All burns (with the exception of minor superficial burns) require medical treatment with wound care and pain control.
- Airway, breathing, and circulation should be assessed first.
- Fluid resuscitation is a cornerstone, critical aspect of burn management.
- Minor burns should be cooled with cold / wet compresses and covered loosely with sterile gauze. Antibiotic ointment may be applied.
- Aggressive wound care is essential to prevent burn wound colonization.
- Depending on the severity of the burn, surgical debridement, escharotomy, or fasciotomy may be necessary as the first step of skin burn management. The ultimate goal is to prevent wound infection and to close / skin graft the defect to reduce morbidity and mortality.
- Thermal burns
- Full-thickness burns
- Partial-thickness burns affecting 10% or more of total body surface area
- Any deep-partial- or full-thickness burns involving the face, hands, genitalia, feet, or perineum or over any joints
- Patients with burns and other comorbidities
- Patients with concomitant traumatic injuries
- Poorly controlled pain
- All patients with suspected inhalation injury
- Pediatrics (≤14 years of age, or <30 kg) – All pediatric burns may benefit from burn center referral due to pain, dressing change needs, rehabilitation, patient / caregiver needs, or nonaccidental trauma.
- All chemical injuries
- Electrical injury
- All high-voltage (≥1,000 V) electrical injuries
- Lightning injury
Thermal and electrical burns of skin can result in painful and debilitating injuries and in some instances may be fatal. With any burn injury to the skin, it is important to obtain an accurate history of the manner, duration, and intensity of the exposure.
Scald burns are the most common type of thermal burn to the skin, and severity is dependent on duration and on the viscosity of the liquid involved. Flame burns are the next most common, followed by flash burns and contact burns to the skin. E-cigarettes and exploding lithium batteries from cell phones have been associated with thermal burns.
Electrical burns of skin are of two main types, depending on the voltage involved:
- High voltage (>1000 volts)
- Low voltage (<1000 volts)
To determine the TBSA involved, one can use the "rule of nines" or the Lund-Browder chart. It is important to note that because of differences in body proportion, the percentage assigned for each body area is different in adults and children.

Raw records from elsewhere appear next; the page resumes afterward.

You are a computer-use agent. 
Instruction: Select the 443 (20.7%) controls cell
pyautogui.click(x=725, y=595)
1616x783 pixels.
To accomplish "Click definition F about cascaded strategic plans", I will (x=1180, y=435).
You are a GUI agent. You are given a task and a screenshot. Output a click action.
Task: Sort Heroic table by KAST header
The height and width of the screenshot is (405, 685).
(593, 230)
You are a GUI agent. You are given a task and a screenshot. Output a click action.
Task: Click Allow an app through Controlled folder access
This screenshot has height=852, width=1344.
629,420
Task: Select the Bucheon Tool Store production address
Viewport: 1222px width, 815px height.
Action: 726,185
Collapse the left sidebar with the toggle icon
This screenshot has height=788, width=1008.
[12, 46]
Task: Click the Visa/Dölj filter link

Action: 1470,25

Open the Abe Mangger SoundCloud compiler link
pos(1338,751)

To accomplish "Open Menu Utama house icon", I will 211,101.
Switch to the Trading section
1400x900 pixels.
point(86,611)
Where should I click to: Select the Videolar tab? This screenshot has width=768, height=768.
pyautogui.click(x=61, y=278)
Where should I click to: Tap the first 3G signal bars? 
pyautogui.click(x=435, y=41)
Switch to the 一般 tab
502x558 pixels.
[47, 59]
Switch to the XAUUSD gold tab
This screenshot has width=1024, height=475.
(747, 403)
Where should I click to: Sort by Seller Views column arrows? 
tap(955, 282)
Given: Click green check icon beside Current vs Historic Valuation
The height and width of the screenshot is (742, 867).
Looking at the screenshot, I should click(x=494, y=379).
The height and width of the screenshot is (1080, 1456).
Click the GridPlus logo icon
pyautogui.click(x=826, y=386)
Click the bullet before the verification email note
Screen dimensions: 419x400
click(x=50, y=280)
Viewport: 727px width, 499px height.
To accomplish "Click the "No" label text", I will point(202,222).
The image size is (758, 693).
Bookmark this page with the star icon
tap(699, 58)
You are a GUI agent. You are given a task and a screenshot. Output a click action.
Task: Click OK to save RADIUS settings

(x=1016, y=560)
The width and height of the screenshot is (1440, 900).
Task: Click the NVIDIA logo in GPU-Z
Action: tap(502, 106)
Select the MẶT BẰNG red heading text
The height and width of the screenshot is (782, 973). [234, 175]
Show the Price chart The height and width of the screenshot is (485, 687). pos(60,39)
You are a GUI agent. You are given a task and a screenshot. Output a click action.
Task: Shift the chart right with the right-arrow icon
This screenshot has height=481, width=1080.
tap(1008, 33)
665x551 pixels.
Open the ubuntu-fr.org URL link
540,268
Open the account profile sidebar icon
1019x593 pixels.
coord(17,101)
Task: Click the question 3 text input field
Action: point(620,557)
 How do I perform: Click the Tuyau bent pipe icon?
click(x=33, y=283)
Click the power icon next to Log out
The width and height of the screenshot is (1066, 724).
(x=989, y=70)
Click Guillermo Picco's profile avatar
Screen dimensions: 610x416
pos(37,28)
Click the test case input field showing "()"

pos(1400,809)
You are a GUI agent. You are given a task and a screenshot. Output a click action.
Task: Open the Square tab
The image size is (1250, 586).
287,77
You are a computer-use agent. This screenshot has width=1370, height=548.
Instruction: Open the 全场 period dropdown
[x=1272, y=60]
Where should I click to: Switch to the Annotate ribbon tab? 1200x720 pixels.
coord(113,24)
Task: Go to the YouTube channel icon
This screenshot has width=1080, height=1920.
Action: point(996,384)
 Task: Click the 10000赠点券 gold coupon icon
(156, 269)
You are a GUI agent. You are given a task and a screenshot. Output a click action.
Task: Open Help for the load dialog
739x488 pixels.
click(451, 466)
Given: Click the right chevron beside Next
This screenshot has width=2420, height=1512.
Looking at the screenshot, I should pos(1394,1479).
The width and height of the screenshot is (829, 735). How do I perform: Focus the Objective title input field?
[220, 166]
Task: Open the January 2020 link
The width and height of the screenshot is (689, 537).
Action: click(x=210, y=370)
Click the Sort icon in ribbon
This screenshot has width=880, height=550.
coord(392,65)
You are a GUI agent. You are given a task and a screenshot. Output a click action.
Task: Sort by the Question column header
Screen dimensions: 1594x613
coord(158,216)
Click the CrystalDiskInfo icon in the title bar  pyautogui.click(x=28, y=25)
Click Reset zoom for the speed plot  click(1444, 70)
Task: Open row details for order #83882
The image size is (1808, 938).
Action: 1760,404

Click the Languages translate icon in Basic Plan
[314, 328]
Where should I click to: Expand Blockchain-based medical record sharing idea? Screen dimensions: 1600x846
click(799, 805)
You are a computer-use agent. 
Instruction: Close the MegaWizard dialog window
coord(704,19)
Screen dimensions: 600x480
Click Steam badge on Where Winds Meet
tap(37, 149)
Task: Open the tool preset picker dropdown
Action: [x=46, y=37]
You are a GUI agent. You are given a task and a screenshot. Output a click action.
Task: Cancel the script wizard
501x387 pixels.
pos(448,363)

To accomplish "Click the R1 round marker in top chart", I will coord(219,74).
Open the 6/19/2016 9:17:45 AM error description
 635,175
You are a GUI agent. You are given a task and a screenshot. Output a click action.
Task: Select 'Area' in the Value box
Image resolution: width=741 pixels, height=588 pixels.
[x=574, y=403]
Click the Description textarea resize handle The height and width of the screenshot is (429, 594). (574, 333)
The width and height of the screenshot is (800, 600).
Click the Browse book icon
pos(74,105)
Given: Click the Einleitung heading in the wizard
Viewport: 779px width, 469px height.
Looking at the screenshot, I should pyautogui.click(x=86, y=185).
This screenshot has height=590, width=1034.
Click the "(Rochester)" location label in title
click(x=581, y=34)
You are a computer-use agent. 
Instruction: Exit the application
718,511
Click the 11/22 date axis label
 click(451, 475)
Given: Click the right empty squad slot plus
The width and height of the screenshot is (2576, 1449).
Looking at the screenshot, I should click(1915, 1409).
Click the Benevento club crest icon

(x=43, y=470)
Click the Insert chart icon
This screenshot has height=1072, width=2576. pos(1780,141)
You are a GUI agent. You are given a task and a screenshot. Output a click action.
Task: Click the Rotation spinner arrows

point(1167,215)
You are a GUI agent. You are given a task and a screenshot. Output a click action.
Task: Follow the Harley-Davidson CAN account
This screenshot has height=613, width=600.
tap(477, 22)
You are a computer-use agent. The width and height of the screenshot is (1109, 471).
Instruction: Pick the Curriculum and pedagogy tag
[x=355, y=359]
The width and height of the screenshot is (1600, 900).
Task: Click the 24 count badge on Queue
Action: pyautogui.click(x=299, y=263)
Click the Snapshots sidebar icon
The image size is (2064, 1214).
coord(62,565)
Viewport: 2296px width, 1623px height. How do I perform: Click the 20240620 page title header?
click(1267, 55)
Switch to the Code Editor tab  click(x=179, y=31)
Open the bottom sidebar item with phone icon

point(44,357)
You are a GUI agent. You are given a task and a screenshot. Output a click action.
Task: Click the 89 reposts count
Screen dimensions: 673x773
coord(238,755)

Depth of skin injury in burn is classified as follows:
- Superficial (1st degree) – Involves the epidermis only.
- Partial thickness (2nd degree) – Involves all of the epidermis and part of the dermis. Characterized further according to the depth of dermal injury: superficial partial thickness or deep partial thickness.
- Full thickness (3rd degree) – Involves all of the epidermis and the dermis.
Immunocompromised Patient Considerations:
Burns in this group can result in increased morbidity and mortality due to infection.